Clearly I wasn't the only one with fond memories of this delectable sweet, and it was going to take a little more persistence to satisfy my Eccles needs. As luck would have it this particular long weekend occurrence kickstarted a social media ado, and as one thing lead to another and conversations snowballed, all of a sudden a 'Great Eccles-off' had been organised and was being held this Friday. But what should have been cause for excitement soon turned to defeat, for in all this talk and fond recollection of my first ever Eccles, I'd never actually made them myself, and you can't very well ask to step up and play with the big kids when you've nothing to bring to the table.

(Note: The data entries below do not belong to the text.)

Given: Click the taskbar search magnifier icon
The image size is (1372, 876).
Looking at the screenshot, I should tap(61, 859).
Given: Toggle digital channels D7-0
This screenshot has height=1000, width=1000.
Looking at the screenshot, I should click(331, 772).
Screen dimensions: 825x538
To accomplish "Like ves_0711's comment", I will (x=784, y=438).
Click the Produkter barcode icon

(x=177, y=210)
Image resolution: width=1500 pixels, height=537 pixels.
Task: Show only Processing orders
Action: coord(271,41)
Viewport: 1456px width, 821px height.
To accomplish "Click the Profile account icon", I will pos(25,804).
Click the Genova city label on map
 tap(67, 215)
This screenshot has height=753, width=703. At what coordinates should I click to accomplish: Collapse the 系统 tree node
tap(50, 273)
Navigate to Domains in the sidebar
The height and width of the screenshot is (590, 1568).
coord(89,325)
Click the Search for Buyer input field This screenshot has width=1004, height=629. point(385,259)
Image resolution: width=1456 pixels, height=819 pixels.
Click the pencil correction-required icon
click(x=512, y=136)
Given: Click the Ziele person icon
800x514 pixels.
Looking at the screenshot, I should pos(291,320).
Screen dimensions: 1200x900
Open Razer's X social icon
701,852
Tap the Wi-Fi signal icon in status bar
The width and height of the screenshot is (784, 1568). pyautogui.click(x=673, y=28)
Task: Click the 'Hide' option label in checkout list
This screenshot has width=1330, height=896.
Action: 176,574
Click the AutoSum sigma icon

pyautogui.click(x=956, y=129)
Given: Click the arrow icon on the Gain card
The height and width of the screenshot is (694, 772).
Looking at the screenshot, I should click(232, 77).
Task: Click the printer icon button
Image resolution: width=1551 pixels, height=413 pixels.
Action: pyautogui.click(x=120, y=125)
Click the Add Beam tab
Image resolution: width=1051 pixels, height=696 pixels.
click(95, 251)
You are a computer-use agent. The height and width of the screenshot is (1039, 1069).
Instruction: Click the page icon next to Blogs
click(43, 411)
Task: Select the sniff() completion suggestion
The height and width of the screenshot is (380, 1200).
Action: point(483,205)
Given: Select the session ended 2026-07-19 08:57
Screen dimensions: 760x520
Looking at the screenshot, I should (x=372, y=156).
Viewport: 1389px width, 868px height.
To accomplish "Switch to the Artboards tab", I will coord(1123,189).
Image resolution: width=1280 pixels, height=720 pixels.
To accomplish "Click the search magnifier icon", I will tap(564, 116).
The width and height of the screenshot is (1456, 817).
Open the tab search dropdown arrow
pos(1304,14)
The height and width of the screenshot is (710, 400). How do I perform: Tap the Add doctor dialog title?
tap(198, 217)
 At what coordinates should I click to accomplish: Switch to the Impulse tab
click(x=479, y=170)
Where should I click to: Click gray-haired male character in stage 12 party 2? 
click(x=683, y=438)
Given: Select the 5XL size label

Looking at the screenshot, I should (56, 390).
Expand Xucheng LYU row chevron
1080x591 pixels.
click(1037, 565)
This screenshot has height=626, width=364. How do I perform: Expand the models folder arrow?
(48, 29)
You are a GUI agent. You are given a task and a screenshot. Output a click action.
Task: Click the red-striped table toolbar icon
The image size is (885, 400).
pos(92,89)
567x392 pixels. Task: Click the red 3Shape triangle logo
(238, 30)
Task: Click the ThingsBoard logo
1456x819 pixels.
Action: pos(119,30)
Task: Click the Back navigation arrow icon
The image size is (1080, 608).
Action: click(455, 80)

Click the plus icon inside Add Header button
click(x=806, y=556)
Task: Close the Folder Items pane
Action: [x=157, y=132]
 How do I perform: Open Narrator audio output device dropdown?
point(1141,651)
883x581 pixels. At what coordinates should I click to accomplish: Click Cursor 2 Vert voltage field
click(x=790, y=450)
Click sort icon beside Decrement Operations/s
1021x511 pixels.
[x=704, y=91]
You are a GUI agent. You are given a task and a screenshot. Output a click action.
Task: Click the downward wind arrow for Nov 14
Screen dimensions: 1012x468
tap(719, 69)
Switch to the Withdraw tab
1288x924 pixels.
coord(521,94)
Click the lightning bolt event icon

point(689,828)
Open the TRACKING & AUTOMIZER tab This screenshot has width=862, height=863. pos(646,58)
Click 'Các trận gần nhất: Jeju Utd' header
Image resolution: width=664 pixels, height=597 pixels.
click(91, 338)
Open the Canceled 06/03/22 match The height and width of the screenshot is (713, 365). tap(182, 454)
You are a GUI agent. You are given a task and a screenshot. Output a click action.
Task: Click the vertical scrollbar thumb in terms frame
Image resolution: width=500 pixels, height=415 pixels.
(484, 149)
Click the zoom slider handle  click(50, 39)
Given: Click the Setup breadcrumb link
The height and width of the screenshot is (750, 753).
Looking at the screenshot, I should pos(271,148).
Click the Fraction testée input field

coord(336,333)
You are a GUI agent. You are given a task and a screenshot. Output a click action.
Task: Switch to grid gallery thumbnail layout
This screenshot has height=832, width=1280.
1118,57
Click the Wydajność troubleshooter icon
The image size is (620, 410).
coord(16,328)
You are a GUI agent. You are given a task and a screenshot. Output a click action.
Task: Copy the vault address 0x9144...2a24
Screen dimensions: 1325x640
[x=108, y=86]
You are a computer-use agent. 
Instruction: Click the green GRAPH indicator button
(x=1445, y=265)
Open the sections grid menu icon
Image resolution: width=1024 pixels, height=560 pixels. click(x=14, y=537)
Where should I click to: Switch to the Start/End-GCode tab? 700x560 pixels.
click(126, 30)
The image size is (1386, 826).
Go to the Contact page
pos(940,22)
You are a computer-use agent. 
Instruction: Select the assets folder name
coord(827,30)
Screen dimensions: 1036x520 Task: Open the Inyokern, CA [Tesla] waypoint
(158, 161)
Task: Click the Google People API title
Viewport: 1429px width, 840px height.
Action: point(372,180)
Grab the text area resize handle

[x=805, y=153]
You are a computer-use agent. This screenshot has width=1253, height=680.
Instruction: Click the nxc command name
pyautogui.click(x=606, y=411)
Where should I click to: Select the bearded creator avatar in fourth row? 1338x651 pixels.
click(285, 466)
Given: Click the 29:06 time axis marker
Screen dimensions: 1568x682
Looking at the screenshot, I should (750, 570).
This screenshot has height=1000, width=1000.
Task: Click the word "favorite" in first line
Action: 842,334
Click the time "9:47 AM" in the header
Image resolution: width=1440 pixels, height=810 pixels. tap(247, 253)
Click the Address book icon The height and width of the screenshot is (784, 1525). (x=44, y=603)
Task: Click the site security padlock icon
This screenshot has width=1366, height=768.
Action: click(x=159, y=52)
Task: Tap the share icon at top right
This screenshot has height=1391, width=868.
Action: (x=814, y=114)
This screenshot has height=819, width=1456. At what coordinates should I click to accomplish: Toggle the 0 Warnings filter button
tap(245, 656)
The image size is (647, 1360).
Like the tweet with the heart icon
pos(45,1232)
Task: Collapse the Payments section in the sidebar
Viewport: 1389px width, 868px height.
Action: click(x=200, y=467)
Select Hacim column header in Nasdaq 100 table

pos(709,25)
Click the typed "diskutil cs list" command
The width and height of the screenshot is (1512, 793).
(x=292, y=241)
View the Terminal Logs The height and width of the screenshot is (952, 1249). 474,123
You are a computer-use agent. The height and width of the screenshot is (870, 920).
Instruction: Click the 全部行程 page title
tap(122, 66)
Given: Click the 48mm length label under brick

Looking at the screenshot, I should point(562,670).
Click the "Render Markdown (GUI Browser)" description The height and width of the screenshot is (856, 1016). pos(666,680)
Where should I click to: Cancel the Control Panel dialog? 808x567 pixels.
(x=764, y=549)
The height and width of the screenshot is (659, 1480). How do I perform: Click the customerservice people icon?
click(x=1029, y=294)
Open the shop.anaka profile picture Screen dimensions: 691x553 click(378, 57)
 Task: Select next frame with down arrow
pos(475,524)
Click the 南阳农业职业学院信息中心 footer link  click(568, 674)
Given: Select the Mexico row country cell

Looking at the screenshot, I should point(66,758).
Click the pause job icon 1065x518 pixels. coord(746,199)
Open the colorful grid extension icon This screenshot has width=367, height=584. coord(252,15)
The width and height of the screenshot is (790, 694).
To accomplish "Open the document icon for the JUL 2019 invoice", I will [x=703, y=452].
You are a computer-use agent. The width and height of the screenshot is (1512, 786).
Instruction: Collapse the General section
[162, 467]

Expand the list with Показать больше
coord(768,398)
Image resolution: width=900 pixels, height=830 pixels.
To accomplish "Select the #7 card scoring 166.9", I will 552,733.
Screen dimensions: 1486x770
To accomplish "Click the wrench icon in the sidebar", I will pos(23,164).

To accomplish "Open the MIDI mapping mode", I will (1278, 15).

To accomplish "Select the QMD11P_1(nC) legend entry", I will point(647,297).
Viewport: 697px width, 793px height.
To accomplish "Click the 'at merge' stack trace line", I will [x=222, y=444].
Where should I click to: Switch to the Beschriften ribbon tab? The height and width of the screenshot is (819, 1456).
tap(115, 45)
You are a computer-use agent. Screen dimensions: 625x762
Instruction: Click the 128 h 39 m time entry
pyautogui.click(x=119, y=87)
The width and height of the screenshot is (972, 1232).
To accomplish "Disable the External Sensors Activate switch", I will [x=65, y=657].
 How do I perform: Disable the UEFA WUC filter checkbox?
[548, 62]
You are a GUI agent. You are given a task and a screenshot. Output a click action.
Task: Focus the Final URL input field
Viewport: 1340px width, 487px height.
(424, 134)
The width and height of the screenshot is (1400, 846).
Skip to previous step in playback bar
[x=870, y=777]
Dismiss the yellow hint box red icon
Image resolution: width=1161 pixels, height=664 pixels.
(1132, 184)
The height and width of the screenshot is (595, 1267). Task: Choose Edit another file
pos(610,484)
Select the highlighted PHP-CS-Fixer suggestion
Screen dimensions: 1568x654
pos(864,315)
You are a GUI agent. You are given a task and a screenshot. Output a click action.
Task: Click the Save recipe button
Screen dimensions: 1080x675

So as The Great Eccles-off came and went, a good sulk turned to sturdy resolve and come Saturday morning it was straight to the kitchen for a little Ecclestrian adventure of my own. As alluded to earlier there's really not that much to it. You make the pastry.




You fill it with currants.


et voilĂ !


To see how my Eccles stood up against Melbourne's best I did finally manage to get my hands on one of these:


And, while I've clearly got some way to go before measuring up, it was a fun (and not to mention delicious!) way to figure out what I'd change next time around.


Still, not bad for a first attempt. Now if you'll excuse me...


June 24, 2012

Good gourd...


One of the good things about coming from a family of green thumbs is that despite living in a flat with a garden that is most notably absent, I often get to enjoy the pleasures of home-grown produce thanks to my wonderful and generous kin. 




The latest delivery was this rather spectacular pumpkin that, in addition to the usual fear of losing one's digits, came with a rather specific challenge. Weighing in just shy of five kilos, it certainly wasn't a wee thing, and as others, too, benefited from this timely overabundance of produce, the question was: how to use up such a large quantity of pumpkin without becoming cucurbita-phobic in the process?




Predictably, it all started with soup, and this chunky version; with the addition of kale and a good punchy harissa, was an especially nice variation on the traditional blend.




From there, thoughts turned to morning tea, and so it was time to try out this delightful brown butter spice cake, with its beautiful treacly flavours and deliciously light crumb.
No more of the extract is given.